Retyped exactly and without pictures, the lines from the one with "The image size is (456, 376)." through the end of the listing must form the entire answer.
=====
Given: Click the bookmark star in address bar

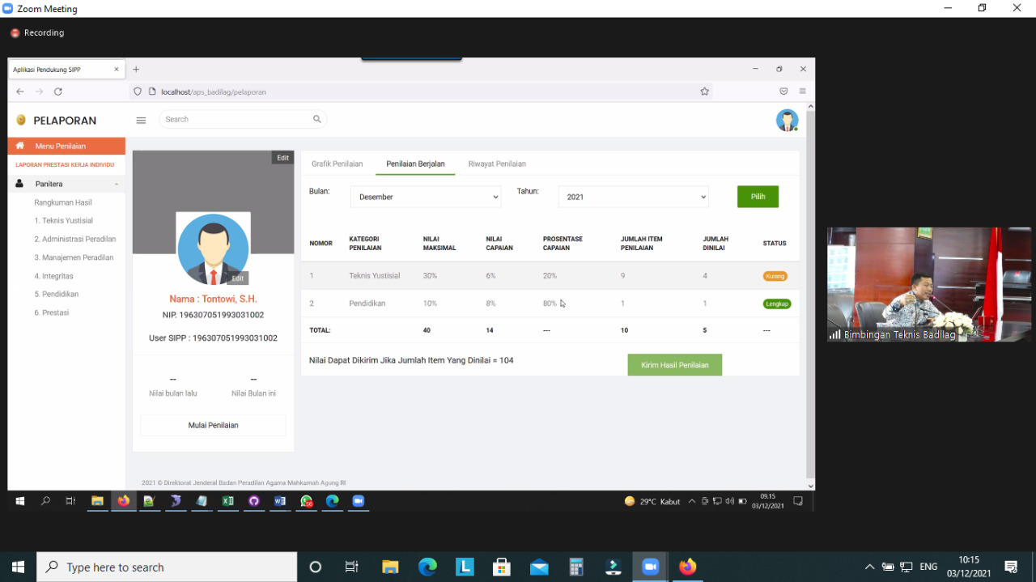Looking at the screenshot, I should [x=704, y=91].
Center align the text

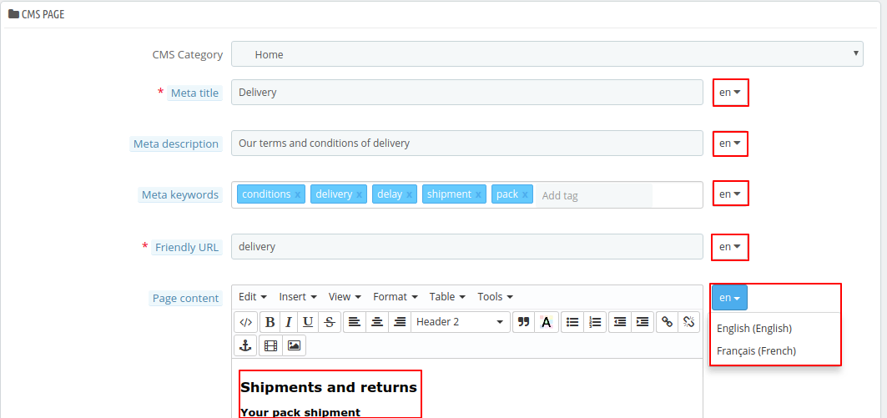(377, 322)
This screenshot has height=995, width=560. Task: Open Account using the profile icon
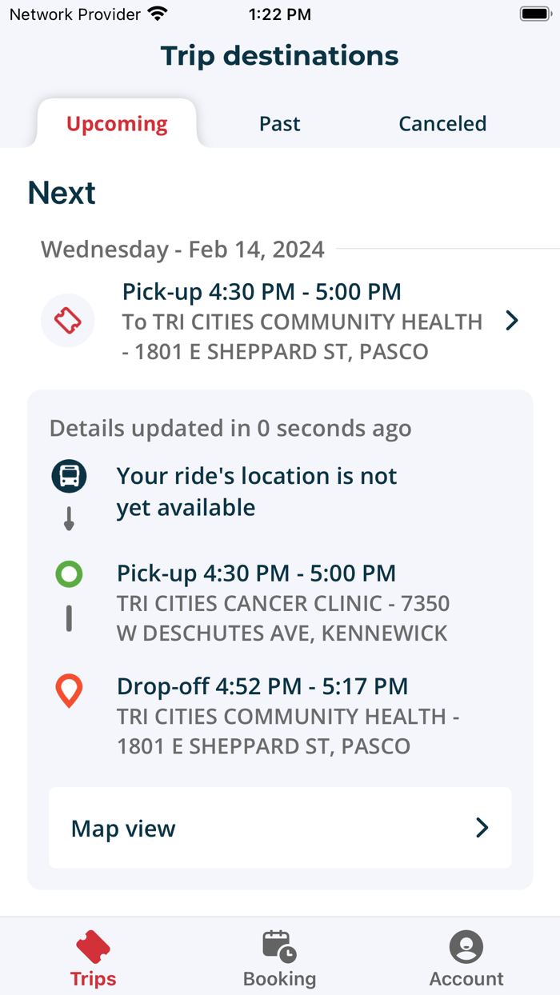(x=466, y=947)
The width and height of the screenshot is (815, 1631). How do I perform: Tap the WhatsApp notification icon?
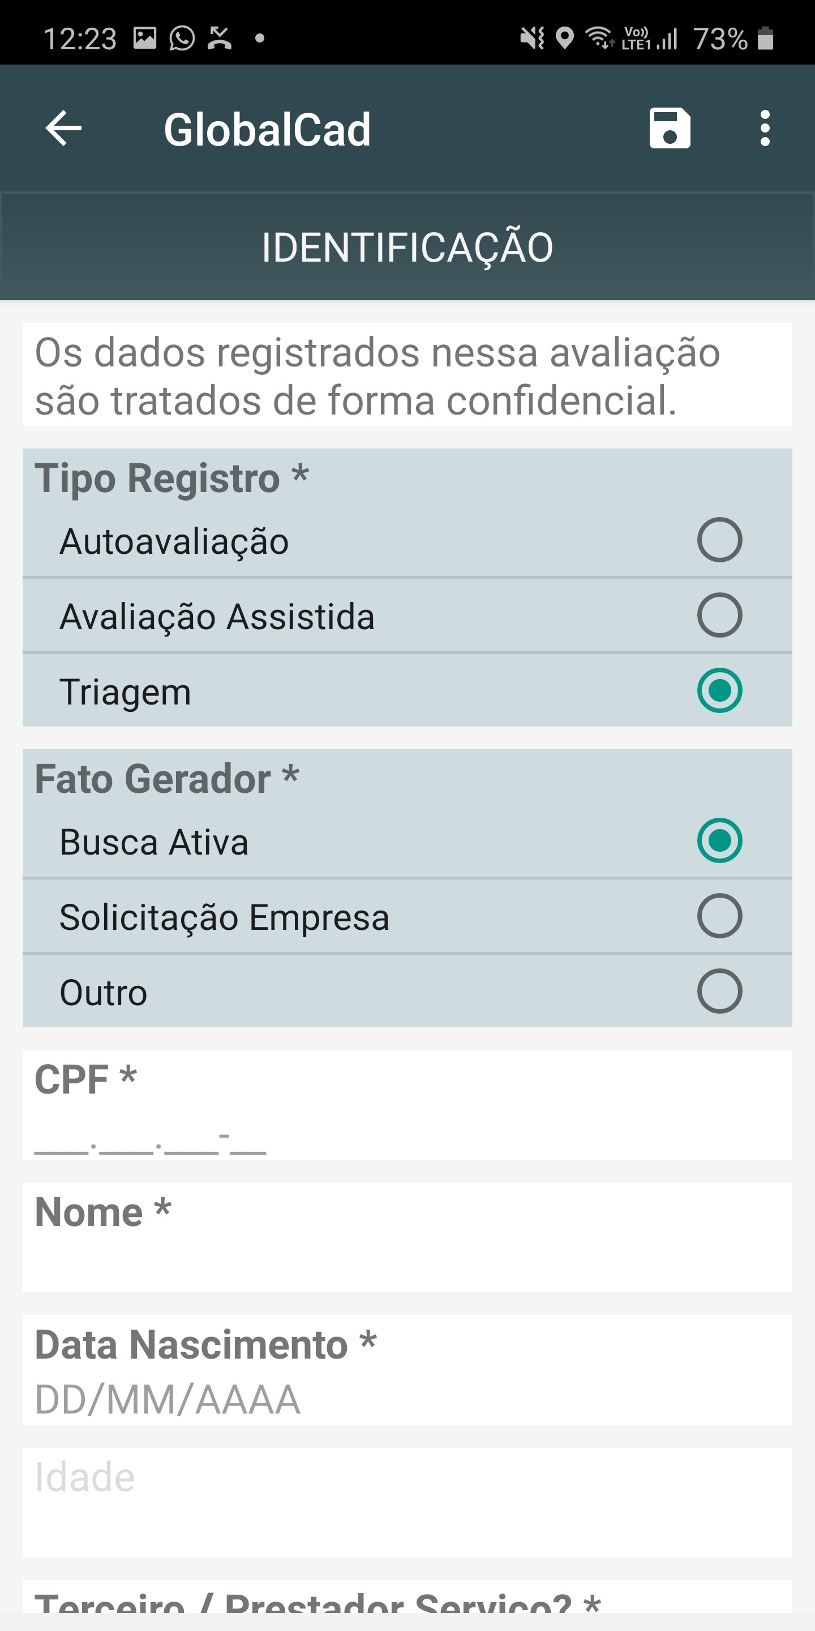(182, 38)
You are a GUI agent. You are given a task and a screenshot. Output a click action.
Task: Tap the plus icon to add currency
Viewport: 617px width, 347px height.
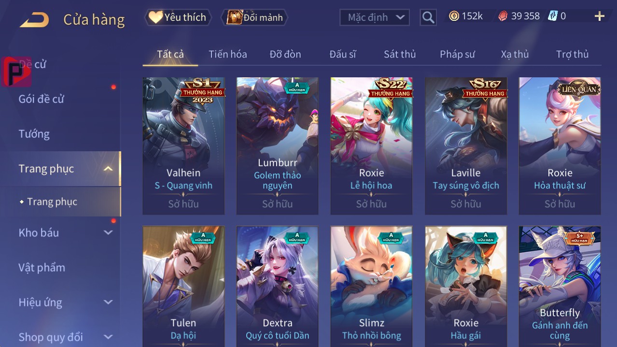pyautogui.click(x=600, y=16)
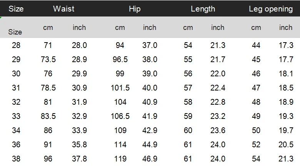Click length 60 cm cell

tap(188, 130)
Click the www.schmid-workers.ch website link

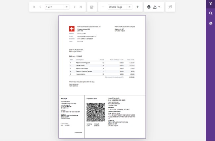coord(84,39)
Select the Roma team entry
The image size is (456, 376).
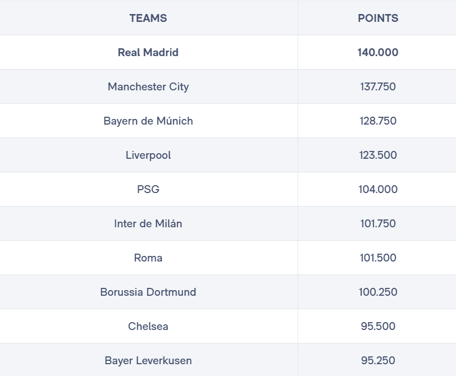148,258
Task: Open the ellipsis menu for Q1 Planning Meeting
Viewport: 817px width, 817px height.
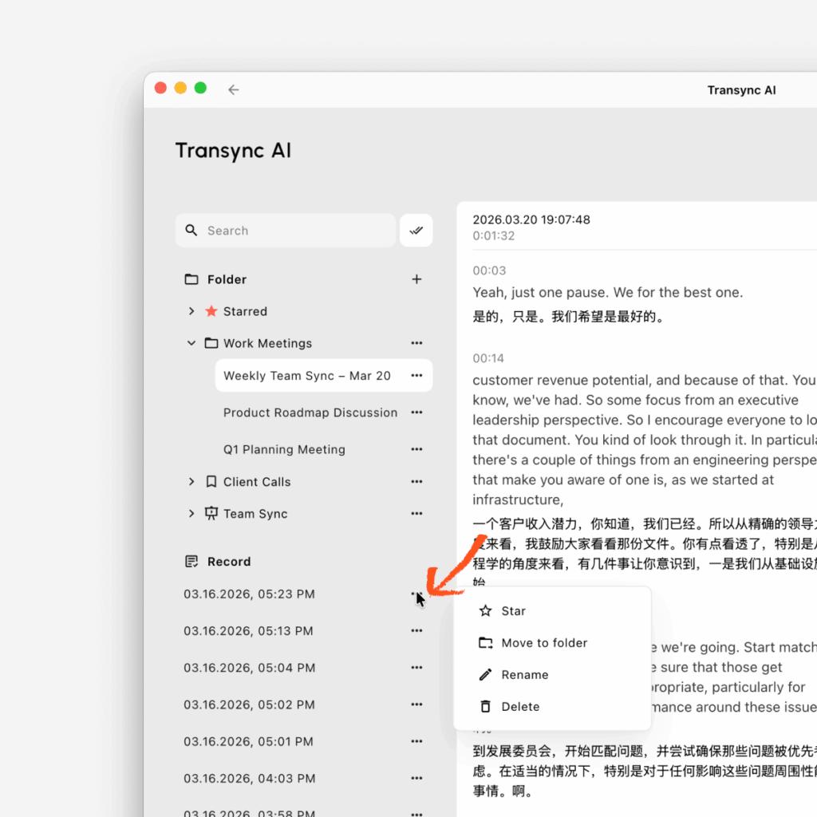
=====
• [Response to this exercise]
The image size is (456, 376).
148,258
Task: Open the ellipsis menu for Q1 Planning Meeting
Viewport: 817px width, 817px height.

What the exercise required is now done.